I’m writing this in haste before packing my laptop for travel. This will be a short one.
The bust is finished! I’m calling it “Syzygy”.
We finished A Knight of Seven Kingdoms. I loved it!
We started watching the new season of The Boys.
I talked about my recent inability to read in analysis. Unsurprisingly, I started reading again. I’ll probably finish the current read tomorrow on the plane.
After 2 weeks of hiatus I was finally in the atelier again to work on my
sculpture. I think the bust is coming to an end. I feel the resistance to
continue working on it. One part of me says “I’m bored of this, I want to work
on something new,” while another part says “this is 80% finished and I know the
last 20% is the hardest part.” I honestly don’t know what to do. Anyway this is
how it looks right now:
If you think that it looks odd, it was intentional. It’s a bust, half female and half male.
We were watching Pluribus for the last 10 days and finished the first season
today. I have mixed feelings about the show. I especially found the first few
episodes hard to watch because I couldn’t stand Carol. It got easier towards
the end of the season but I can’t say that I loved the show. Nevertheless, it
was an interesting watch. I especially liked the depiction of the collective
power that humans possess. It’s eerie to think about the connection between our
individuality and the problem of coordinating with others. I read a
take
(Turkish) that said the show is trying to teach communism to American masses
but I disagree. Although the world becomes communist in a few hours after
everyone gets “infected,” Pluribus’ virus is not of communism but McLuhan’s. It
turns the world into the global village:
2026 is definitely the year of blogging for me. I already published twice as many posts as I did last year. Last Friday I published a post in my technical blog in the same vein as this post: a reflection on the week. Today I posted another one there about the women who shaped me in my career. Happy Women’s Day to all women around the world!

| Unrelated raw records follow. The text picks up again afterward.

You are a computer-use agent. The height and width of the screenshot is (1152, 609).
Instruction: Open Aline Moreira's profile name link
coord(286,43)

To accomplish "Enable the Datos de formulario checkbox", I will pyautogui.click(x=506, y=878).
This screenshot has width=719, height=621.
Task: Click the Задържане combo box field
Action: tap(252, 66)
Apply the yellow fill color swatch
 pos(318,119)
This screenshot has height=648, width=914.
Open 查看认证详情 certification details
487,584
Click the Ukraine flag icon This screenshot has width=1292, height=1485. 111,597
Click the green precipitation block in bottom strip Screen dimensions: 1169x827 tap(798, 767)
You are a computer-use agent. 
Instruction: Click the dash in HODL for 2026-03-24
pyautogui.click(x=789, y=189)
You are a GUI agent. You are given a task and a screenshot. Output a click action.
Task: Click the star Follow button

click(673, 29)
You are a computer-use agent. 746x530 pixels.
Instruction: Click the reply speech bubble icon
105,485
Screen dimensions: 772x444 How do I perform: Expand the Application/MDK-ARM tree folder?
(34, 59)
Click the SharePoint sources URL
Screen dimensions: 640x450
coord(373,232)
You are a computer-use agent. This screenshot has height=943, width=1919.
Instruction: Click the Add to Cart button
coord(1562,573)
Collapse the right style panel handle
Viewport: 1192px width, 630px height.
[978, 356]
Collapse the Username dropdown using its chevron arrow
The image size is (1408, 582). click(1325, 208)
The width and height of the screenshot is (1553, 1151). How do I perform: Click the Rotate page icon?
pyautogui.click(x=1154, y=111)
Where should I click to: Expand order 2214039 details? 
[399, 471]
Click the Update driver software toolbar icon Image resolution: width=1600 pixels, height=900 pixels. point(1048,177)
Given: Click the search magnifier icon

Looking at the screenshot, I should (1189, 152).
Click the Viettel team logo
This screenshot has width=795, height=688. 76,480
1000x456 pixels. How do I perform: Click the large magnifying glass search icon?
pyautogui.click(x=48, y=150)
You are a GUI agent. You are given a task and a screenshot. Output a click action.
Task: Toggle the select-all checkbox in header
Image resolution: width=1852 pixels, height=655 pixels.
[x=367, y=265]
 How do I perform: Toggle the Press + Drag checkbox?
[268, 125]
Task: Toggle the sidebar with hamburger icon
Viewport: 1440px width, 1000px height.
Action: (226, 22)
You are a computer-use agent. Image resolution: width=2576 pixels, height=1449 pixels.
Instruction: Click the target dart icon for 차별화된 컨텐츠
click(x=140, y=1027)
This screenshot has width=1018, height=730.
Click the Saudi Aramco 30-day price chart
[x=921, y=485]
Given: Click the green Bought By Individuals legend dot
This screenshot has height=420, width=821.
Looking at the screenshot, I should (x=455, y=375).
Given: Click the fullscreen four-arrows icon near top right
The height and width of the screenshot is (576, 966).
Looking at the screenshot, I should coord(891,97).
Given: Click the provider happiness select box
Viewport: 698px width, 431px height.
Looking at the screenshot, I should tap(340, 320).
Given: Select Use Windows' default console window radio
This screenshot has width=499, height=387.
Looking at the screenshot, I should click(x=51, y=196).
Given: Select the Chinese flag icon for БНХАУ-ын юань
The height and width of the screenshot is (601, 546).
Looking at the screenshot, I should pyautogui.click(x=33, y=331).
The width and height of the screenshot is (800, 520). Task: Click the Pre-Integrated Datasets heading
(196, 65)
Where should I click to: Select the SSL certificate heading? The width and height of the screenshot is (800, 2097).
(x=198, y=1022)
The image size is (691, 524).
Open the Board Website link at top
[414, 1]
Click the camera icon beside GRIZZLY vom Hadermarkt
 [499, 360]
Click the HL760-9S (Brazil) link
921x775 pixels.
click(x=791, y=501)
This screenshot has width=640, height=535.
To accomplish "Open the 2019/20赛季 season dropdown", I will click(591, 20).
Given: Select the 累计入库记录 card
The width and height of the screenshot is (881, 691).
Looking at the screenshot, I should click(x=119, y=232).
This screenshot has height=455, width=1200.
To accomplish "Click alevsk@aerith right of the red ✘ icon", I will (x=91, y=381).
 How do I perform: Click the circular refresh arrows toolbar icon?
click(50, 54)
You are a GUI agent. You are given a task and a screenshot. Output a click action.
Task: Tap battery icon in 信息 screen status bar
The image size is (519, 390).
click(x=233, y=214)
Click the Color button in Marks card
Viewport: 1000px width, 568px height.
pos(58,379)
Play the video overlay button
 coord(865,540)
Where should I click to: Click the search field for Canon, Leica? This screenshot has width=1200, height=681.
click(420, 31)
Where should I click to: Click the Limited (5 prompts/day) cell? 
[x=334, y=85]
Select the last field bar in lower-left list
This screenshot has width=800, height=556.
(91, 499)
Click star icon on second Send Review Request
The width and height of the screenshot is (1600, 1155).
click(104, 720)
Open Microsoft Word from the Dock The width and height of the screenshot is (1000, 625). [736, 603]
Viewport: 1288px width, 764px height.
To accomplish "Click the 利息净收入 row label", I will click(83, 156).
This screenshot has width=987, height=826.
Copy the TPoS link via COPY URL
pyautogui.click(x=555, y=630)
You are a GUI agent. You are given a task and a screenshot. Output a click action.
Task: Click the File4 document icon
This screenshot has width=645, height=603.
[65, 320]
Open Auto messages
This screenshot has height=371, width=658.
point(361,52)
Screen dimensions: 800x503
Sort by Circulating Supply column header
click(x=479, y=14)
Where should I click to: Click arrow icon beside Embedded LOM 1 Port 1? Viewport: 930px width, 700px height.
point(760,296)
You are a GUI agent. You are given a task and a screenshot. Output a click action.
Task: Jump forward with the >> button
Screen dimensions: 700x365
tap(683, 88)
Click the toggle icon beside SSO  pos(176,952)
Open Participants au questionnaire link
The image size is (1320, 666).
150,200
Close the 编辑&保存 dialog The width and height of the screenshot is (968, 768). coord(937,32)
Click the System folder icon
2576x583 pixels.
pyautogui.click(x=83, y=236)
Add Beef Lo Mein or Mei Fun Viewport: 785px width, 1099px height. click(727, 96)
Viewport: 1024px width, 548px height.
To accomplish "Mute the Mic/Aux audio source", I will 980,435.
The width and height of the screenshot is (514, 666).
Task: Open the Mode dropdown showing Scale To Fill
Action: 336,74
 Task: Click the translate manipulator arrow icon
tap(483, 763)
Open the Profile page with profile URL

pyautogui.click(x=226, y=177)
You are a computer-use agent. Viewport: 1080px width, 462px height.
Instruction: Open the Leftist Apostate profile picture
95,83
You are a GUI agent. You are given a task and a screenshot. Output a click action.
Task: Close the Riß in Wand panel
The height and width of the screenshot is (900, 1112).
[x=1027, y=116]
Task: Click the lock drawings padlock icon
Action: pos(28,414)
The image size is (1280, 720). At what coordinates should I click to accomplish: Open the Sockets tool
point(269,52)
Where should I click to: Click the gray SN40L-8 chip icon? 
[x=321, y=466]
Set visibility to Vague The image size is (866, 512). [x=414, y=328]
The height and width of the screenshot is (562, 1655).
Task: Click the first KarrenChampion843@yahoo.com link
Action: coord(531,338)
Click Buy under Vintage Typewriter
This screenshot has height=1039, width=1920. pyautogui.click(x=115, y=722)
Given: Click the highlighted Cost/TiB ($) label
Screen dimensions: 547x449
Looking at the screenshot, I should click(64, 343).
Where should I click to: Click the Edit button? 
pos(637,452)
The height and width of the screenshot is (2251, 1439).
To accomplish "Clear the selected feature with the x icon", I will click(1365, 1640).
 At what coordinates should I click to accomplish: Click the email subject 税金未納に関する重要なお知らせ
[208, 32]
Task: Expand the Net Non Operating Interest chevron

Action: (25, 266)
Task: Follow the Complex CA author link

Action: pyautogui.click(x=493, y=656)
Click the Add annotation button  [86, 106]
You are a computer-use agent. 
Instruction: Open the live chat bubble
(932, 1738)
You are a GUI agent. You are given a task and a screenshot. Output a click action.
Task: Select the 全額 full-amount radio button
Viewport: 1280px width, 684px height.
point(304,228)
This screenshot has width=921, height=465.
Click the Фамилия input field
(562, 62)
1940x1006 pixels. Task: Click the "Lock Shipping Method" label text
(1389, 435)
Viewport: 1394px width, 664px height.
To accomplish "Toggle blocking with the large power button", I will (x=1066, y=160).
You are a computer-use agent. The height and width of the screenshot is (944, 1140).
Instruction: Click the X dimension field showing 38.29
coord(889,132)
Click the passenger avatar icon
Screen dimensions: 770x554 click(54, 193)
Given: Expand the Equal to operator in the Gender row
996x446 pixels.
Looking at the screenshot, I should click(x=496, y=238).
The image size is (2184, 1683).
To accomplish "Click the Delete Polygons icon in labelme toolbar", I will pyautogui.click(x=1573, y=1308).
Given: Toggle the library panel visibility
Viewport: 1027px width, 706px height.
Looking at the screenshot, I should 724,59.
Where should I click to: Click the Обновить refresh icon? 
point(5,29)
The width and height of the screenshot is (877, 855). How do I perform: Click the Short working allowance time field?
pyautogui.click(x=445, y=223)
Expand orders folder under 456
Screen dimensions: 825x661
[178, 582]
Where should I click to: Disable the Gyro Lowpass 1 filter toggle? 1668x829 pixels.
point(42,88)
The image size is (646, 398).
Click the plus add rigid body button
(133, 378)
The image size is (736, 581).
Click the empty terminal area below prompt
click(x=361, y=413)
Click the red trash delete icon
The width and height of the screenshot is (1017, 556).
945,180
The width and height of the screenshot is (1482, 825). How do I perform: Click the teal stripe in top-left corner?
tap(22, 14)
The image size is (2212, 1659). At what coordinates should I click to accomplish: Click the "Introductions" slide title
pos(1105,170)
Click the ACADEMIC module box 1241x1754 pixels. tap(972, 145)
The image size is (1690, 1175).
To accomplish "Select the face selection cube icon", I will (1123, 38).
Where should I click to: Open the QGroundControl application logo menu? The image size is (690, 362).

I’m writing this while my neighborhood is under siege by law enforcement. There’s a bunch of police officers in every corner just because the women of Istanbul want to have a rally to celebrate March 8, express their anger and mourn the losses of their fellow sisters who were killed by men.
This was a really busy week. I worked more than 8 full-focus hours every
single weekday. This means I probably spent more than 10 hours in front of the
computer. It’s a lot! Thankfully this week was a 4-day week so I had time to
rest.
On Friday I spent the whole day working on my sculpture. The bust is coming
along. I decided to do something strange (as I usually do) and make it half
female and half male. I don’t know how I will do the transition smoothly in the
middle of the face but we’ll see.
This is the 8th week since I created hypersubject.net. The effects of this experiment are already tangible. Compared to last year, I have already spent twice as many hours working on my blog(s) and nearly half that time writing even though we are only two months into 2026. I have already published 12 posts this year, which is far more than my total output for all of 2025.
I find myself once again yearning for a digital community. I believe the future of social media (for me) is some kind of invite-only group chat where the conversation flows like a river. It might live in Discord, Slack or even IRC, I don’t care1. Physical community is important but as a millennial I need text-based friendships too.
On Friday, I got a message from kerey on WhatsApp saying that “there is a need for a non-normie consortium”. It triggered a long conversation about the normie/non-normie dichotomy and whether this type of distinction is elitist or not. I collected my thoughts on this in Against the Non-Normie.
At the beginning of this year, I decided to merge all things I wrote in different corners of the internet. After 5 weeks of that experiment, I decided otherwise. My old writings are worthy in their respective contexts. Visitors of this blog are probably not interested in technical posts about Kubernetes nor political posts about Turkey. And I am not interested in writing about them here.
So, my Turkish writing will continue in bengidoom.com and technical posts in ege.dev. Deciding this was a relief—I don’t need to carry the baggage of old writings here. hypersubject.net is the home of a different persona of mine. A persona that I can use to be more personal and honest on the internet. A persona who can regularly hit publish.